[llvm] [clang] [AMDGPU] Emit a waitcnt instruction after each memory instruction (PR #68932)

Wed Nov 8 11:29:06 PST 2023

================
@@ -1809,6 +1816,23 @@ bool SIInsertWaitcnts::shouldFlushVmCnt(MachineLoop *ML,
   return HasVMemLoad && UsesVgprLoadedOutside;
 }
 
+bool SIInsertWaitcnts::insertWaitcntAfterMemOp(MachineFunction &MF) {
+  bool Modified = false;
+
+  for (auto &MBB : MF) {
----------------
jwanggit86 wrote:

Although they both insert s_waitcnt instructions, the new feature is quite different from the existing SIInsertWaitcnt pass. The new feature, controlled by a command-line option, inserts a "s_waitcnt 0" after each memory instruction. The logic therefore is very simple. The existing pass, however, has more complicated logic implemented with essentially a static analysis aided by its own data structures, which are not necessary for the new feature.

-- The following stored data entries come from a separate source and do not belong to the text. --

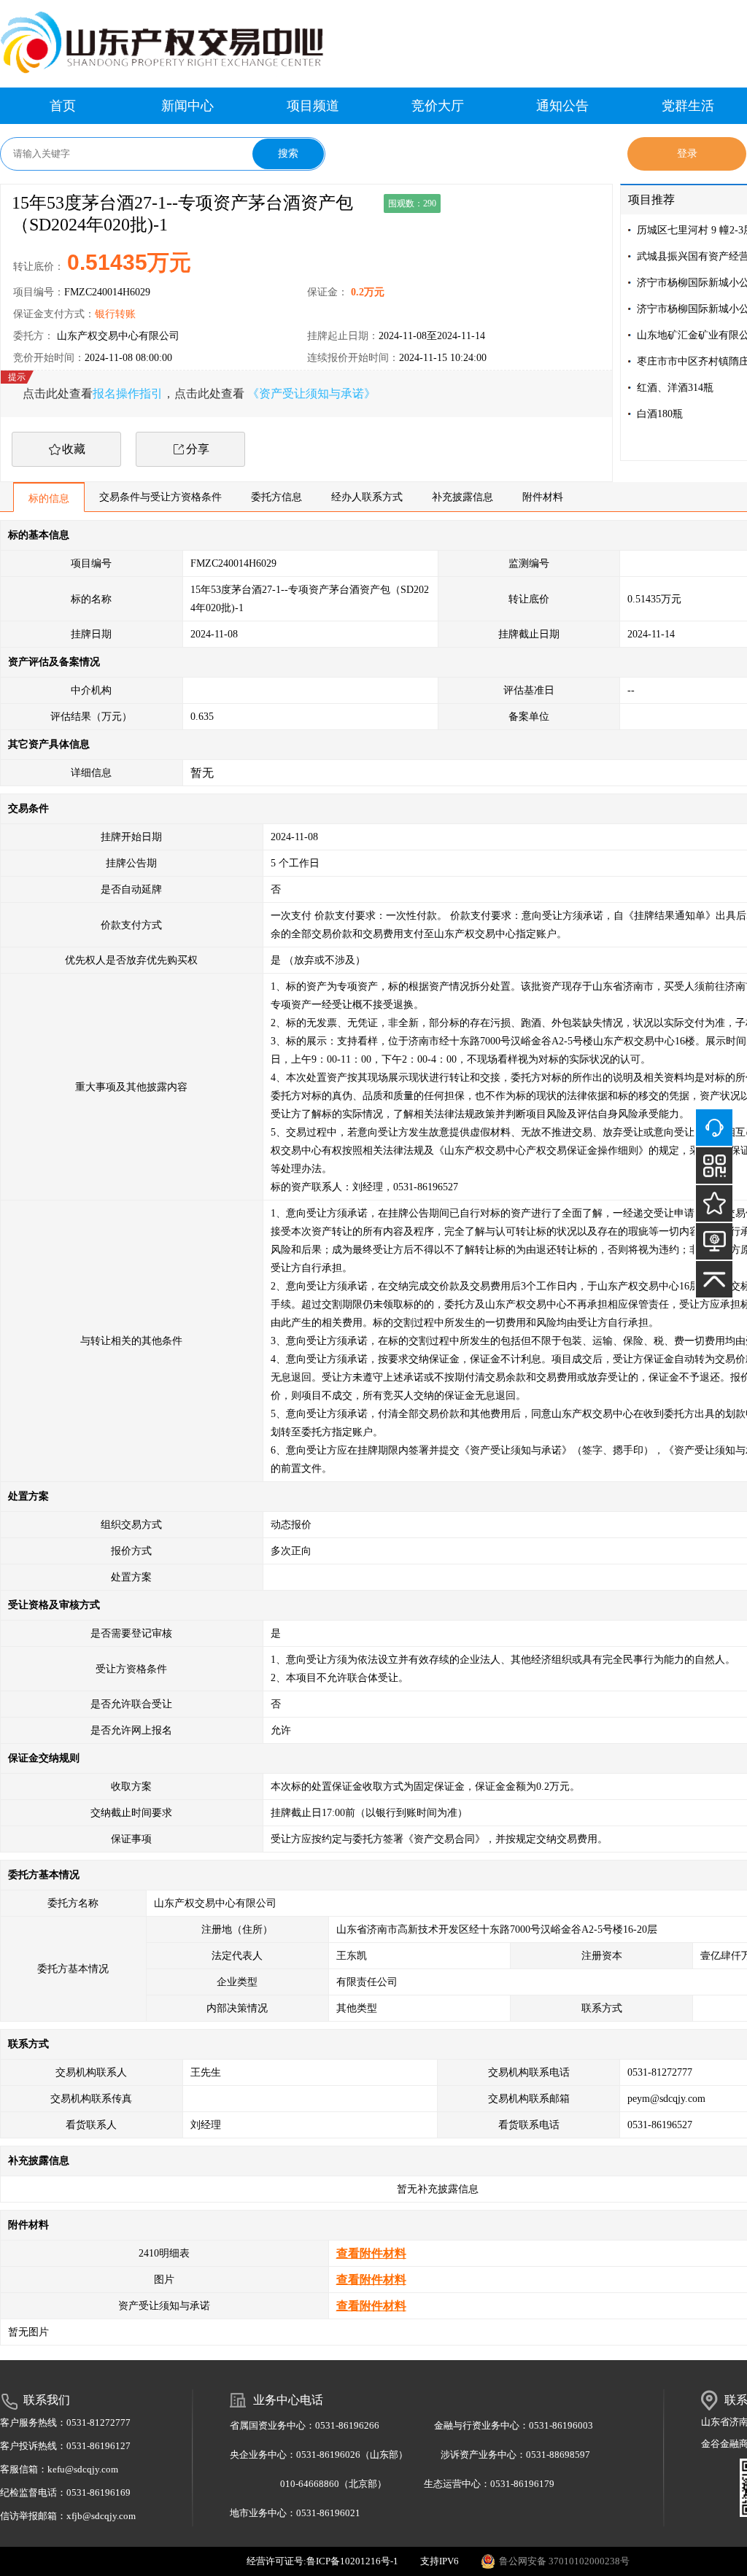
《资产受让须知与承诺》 (311, 393)
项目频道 (313, 105)
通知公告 (562, 105)
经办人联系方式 (367, 497)
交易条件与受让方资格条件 (160, 497)
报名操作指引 (128, 393)
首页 (63, 105)
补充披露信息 (462, 497)
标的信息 (48, 498)
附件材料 (542, 497)
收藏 (73, 449)
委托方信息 (276, 497)
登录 (687, 153)
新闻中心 (187, 105)
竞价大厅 (437, 105)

>From the performance point of view, it should be noted that by default this feature is not activated. Therefore, extra overhead should be minimized for the normal use-case scenario. A separate pass achieves this b/c there is only one extra IF for each compiled function. On the other hand, integrating with the existing pass would mean many more checks for the feature activation, which are waste in the normal case when the feature is not activated.

With the above 2 points, I think a separate pass is advantageous over an integrated pass. Pls let me know your thoughts.

https://github.com/llvm/llvm-project/pull/68932